The following is a list of cases of international parental abduction in Japan reported in the media. Some cases involve a divorce suit filed in Japan and therefore do not involve the violation of custodial arrangements made in a foreign court or international parental abduction.

  • Patrick Braden – Braden and Ryoko Uchiyama had a relationship but were never married; from that relationship came Melissa Hinako Braden. According to Braden, Uchiyama had been estranged from her family, due to a number of issues including her allegation that her father sexually molested her. After the girl's birth, Uchiyama renewed contact with her family. Wishing to mend that relationship, she made clear her desire to return to Japan. In response, Braden filed for joint custody of Melissa, which was granted by a Los Angeles court. Ten days after the court's decision, Uchiyama left with Melissa for Japan, and obtained a restraining order upon arrival. Braden successfully sued Uchiyama's attorney for malpractice, claiming that the attorney knew Uchiyama’s plan in advance, but his suit against ANA Airlines for allowing her to travel was not successful. He has not seen his daughter since 2006, and continues efforts to see her but after several years says he is not optimistic.[92][93]
  • Yamila Castellanos – Her Japanese husband abducted their two-year-old daughter from Cuba to Japan. Allegedly, he forged Castellanos’ signature to obtain a divorce[where?]. He has denied Castellanos any access to their child, even though she holds legal custody in Cuba. She has been fighting in Japanese court without any results. In 2005 she was denied the visa extension needed to stay in Japan.[74]
  • Shane Clarke — In 2008, the wife of Briton Shane Clarke abducted their two daughters on the pretense of making a trip to Japan with them to see her ill grandmother. When Clarke next saw his wife in Japan, she informed him that would seek custody in proceedings in Japan. He is now convinced that he will never see his children again.[4]
  • Steve Christie – He claims his son was living with him in Japan and that his wife abducted their child and has denied him access. He co-founded the International Association for Parent and Child Reunion in 2009.[94]

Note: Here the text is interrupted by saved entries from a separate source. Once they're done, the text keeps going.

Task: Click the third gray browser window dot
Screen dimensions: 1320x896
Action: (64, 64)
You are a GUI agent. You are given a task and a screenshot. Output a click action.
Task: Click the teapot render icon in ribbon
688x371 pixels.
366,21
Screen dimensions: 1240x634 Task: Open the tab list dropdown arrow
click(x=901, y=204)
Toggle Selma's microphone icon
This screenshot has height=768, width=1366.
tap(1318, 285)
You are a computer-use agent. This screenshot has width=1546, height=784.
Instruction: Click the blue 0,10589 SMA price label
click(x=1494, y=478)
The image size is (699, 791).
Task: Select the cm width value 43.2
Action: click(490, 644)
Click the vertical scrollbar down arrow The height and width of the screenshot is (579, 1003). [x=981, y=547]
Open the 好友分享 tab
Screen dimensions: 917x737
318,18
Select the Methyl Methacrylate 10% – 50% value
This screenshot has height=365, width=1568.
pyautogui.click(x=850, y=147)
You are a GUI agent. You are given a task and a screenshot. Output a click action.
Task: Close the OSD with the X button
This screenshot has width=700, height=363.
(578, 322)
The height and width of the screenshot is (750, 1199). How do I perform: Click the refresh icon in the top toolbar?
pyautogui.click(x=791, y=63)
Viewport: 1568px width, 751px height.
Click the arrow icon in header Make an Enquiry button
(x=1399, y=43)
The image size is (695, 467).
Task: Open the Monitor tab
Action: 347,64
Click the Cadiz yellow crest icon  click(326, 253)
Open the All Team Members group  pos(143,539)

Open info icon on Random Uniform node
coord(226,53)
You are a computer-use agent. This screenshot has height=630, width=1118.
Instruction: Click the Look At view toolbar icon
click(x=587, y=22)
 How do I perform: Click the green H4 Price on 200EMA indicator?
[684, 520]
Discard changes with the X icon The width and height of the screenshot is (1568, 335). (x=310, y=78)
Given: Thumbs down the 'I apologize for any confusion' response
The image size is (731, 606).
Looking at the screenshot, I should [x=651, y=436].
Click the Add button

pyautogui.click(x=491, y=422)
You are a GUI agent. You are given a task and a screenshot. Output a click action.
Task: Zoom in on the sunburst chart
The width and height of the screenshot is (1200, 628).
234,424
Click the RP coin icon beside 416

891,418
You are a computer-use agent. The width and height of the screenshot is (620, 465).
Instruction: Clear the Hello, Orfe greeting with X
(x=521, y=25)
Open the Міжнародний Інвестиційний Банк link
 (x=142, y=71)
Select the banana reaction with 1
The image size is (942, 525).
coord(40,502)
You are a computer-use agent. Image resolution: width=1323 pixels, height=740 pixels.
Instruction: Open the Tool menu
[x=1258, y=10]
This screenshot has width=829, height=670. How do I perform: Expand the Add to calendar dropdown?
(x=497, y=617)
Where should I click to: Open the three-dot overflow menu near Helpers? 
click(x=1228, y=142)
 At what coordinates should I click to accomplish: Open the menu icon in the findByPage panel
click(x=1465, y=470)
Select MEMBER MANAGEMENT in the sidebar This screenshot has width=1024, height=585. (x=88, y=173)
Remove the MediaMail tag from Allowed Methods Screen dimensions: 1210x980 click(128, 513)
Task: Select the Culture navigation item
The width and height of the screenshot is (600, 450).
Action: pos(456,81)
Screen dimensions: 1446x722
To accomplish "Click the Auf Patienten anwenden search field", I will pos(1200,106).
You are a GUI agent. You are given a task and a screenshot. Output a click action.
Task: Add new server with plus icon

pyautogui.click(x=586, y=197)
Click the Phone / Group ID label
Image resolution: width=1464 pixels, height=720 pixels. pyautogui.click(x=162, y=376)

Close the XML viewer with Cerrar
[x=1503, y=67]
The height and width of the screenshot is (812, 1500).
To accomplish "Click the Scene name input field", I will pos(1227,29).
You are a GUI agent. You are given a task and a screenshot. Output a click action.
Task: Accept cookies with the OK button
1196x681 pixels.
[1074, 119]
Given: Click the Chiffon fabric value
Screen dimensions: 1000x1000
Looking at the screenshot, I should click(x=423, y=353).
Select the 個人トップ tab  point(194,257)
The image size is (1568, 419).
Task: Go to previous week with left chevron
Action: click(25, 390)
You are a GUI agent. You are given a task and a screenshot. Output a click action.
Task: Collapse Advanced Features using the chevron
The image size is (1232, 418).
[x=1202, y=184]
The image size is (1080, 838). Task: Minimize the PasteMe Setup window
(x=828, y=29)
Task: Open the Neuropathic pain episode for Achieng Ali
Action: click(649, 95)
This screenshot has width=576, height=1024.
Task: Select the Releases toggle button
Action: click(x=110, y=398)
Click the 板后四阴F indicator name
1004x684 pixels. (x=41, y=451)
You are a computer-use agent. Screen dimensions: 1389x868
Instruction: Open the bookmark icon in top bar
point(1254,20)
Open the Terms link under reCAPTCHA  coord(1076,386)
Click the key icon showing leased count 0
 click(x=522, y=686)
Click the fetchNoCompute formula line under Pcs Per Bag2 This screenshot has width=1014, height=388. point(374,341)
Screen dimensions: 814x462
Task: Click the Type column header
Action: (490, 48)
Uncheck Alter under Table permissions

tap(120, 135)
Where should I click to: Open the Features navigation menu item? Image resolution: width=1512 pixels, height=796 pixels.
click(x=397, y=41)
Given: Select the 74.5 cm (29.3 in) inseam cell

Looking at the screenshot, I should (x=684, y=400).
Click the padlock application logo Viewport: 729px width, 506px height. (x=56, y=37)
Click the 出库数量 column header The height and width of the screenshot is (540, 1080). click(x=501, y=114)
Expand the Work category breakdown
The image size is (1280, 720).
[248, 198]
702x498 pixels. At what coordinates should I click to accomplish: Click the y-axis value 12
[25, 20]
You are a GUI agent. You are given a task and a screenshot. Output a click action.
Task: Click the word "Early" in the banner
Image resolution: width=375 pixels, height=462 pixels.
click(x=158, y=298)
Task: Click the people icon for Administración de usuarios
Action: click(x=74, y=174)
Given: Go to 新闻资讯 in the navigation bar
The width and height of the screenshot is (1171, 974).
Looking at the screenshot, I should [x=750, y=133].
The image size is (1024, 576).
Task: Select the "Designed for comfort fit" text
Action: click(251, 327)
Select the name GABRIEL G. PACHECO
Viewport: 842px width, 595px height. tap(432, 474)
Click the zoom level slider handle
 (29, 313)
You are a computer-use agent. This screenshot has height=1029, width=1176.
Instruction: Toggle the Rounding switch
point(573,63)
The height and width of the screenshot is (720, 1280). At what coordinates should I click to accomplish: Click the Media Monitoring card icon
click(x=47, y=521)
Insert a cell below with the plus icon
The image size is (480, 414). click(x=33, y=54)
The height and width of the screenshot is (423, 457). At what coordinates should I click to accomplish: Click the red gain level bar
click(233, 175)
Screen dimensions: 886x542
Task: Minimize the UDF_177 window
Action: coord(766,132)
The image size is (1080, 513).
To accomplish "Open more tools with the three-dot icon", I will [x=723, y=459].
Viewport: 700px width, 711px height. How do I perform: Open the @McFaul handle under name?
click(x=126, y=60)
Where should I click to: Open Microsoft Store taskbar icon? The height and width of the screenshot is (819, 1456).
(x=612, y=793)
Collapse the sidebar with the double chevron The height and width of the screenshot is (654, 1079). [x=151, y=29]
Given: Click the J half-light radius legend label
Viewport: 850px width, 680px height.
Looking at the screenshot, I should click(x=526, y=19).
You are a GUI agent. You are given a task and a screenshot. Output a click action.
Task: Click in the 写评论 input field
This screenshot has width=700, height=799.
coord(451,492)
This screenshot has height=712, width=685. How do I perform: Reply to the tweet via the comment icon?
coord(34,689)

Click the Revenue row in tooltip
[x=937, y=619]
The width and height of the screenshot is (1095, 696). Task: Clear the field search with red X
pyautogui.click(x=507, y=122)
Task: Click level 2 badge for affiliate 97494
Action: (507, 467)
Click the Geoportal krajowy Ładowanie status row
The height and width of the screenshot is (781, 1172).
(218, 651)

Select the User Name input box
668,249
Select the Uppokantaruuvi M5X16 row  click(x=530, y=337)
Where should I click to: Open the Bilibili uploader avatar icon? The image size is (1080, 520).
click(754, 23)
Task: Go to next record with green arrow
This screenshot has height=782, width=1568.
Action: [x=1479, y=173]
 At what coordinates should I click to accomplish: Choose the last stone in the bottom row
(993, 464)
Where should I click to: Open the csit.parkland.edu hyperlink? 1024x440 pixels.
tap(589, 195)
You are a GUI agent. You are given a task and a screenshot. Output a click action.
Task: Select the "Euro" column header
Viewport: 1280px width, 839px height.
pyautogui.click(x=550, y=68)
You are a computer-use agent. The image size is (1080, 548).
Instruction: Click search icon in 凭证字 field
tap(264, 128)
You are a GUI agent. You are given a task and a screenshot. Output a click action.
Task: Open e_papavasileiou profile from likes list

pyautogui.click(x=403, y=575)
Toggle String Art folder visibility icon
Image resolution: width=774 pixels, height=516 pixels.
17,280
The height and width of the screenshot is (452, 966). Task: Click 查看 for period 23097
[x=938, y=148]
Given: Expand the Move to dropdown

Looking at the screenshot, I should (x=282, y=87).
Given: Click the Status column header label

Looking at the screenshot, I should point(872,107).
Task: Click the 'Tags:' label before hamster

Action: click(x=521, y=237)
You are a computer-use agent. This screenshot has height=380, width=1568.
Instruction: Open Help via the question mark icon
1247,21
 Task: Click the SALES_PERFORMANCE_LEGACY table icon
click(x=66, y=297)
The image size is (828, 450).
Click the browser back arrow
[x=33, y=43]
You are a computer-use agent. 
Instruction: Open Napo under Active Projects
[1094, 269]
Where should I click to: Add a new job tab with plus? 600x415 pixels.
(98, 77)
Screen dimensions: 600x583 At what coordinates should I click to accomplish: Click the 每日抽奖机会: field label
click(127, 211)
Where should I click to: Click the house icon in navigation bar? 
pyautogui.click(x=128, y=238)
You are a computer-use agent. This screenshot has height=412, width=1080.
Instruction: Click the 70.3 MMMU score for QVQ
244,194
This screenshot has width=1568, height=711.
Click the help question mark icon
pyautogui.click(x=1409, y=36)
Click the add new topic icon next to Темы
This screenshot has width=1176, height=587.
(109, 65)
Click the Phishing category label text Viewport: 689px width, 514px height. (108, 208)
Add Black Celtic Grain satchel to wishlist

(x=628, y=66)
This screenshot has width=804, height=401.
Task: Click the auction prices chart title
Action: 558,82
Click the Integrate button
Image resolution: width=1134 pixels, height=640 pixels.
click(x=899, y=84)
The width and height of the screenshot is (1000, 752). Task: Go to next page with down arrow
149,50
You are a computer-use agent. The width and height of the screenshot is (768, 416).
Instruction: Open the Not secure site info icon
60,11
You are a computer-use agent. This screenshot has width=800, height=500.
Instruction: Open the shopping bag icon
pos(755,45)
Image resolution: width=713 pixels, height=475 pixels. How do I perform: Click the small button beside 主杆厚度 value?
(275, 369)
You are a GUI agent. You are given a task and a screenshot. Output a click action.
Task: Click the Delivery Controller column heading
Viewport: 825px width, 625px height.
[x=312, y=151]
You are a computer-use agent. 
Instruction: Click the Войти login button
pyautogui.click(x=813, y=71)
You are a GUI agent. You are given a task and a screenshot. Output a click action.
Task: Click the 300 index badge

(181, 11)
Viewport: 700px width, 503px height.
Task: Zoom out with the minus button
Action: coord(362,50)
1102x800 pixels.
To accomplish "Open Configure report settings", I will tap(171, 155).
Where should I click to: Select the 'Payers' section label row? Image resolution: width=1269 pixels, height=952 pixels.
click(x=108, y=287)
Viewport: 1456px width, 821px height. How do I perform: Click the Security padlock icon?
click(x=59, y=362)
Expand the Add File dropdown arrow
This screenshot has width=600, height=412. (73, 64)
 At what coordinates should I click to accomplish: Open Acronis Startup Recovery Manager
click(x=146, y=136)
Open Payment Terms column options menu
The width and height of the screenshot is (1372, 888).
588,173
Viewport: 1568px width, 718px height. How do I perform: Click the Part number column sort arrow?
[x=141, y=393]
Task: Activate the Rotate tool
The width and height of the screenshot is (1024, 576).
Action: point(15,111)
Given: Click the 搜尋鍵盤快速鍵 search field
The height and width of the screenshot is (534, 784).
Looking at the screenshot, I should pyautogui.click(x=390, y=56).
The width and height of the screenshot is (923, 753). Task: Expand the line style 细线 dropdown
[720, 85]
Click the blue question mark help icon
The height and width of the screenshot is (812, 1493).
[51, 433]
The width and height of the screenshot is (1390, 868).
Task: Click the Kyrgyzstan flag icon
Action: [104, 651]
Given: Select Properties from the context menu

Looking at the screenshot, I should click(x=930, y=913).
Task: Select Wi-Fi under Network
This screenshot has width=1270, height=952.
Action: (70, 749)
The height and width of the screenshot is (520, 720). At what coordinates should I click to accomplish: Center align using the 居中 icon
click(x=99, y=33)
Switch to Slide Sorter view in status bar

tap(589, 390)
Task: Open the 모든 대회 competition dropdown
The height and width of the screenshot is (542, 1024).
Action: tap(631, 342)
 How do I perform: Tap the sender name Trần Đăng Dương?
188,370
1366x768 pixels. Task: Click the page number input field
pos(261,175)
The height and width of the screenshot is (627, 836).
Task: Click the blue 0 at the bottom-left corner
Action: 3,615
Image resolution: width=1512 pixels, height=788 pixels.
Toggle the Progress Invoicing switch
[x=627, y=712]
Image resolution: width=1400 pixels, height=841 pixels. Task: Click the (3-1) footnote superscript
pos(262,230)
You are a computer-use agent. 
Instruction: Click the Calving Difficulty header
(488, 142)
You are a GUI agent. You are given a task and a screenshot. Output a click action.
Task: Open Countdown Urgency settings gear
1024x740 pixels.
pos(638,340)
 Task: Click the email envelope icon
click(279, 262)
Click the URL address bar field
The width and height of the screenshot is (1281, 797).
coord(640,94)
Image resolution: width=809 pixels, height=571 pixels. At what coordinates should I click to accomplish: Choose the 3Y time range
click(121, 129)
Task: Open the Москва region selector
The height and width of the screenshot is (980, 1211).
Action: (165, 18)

  • Michael Gulbraa – In 1996, Michael Gulbraa and Etsuko Tanizaki divorced in Utah, and custody was awarded to Tanizaki, who remarried.[95][96][97][98] Gulbraa alleged that his ex-wife's new husband physically abused their children, which was later found to be unfounded. Tanizaki and her new family then moved to Japan despite warnings[clarification needed] to not leave the country. Gulbraa subsequently sued for custody.[95] Because Tanizaki did not appear in Utah for court, Gulbraa won the case by default in 2002, and was awarded custody of his two sons,[95] but as the children were in Japan, the ruling could not be enforced. The case is further complicated by the fact that Etuko Tanizaki and her new husband are devout members of LDS church while Michael Gulbraa is no longer a member. Gulbraa sued the LDS church, claiming that church officials instructed other church members not to give him information about his children and that LDS church ordained the children against the express wish of the custodial parent. This suit failed in court. In 2006, the youngest son, who says he did not want to be ordained, traveled on his own to the U.S. Consulate in Osaka, and via Tokyo returned to the United States.[95]
  • Alan Kaneda – In 2003, Alan Kaneda and Chiharu Wakao divorced in Hawaii where the state judge ordered a joint custody agreement for their daughter Marina. After more than a year of both parties abiding by the agreement, Wakao moved to Japan without informing her ex-husband. From the safety of Japan she alleges that he was abusive to their daughter, an allegation that was not made while she resided in Hawaii. She has since been indicted on a charge of first-degree custodial interference, a felony.[99]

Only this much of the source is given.